Regarding ceval’s do_raise - that probably isn’t the touchpoint to do it if we wanted time of raise rather than instantiation as it is eval loop focused.

But I think Python/errors.c::_PyErr_SetRaisedException might be. Assuming everything goes through that rather than diddling with tstate->current_exception directly (which feels like a hard assumption to make, though it appears true by my ripgrepping).

I have written code which ‘asserts’ a bunch of things by instantiating a exceptions throughout a function, adding them to a list and then raising them as an ExceptionGroup at the end. This removes the extra step of raising the exception each time, catching it, only to add it to an exception group. I’m not sure if this is best practice or anything, but it’s a pattern that works for me.

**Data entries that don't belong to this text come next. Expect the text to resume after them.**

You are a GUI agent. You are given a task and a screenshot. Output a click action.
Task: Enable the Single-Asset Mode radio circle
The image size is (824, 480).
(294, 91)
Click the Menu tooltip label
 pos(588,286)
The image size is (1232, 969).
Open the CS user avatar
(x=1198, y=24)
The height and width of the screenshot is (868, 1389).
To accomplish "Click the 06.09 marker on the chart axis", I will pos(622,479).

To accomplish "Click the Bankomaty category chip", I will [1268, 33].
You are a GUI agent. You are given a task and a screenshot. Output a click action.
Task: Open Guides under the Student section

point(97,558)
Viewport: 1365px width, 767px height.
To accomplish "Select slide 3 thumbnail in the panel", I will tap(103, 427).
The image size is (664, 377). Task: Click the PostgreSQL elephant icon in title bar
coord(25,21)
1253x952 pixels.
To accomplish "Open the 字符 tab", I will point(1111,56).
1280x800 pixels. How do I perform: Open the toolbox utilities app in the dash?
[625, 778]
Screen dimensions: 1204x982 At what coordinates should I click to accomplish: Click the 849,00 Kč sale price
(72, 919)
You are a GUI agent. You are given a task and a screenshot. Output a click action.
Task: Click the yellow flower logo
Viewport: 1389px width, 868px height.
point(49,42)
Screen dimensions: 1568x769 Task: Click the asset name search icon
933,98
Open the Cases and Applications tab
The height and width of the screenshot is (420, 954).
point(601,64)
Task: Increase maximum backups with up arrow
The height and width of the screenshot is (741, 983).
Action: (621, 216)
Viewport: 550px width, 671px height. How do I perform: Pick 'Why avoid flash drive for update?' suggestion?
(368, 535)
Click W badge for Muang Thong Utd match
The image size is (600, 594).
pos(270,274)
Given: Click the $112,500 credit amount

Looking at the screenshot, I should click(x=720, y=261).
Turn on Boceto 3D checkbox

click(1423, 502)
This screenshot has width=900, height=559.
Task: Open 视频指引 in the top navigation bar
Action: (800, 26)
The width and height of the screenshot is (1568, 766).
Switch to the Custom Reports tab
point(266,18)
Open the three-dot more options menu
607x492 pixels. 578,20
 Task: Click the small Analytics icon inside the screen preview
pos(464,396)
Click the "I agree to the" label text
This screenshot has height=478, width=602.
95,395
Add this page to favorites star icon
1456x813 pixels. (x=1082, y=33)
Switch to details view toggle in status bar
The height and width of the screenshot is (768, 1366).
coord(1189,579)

So if the timestamp is added at raise-time, I think this PEP would no longer cover such exceptions as they are never actually raised. I’m not sure if this is a good or a bad thing, just something to consider.

Doh. I did skim it, and I was thinking initially about some others like AttributeError, but then when I went to make the point about the time cost, I switched to StopIteration because it’s easier to demonstrate. So, yes, that particular one IS handled (yay!). What I should have asked is: will things like hasattr calls become slower because of internal time queries?

rosuav@sikorsky:~$ python3 -m timeit -s 'from time import time' 'time()'
10000000 loops, best of 5: 23.8 nsec per loop
rosuav@sikorsky:~$ python3 -m timeit 'hasattr(None, "test")'
20000000 loops, best of 5: 14.4 nsec per loop

Same applies (I think??) to dict.setdefault and __missing__. And maybe I should have stuck with my original thought, since that would have shown me that the time cost isn’t nearly as distinct.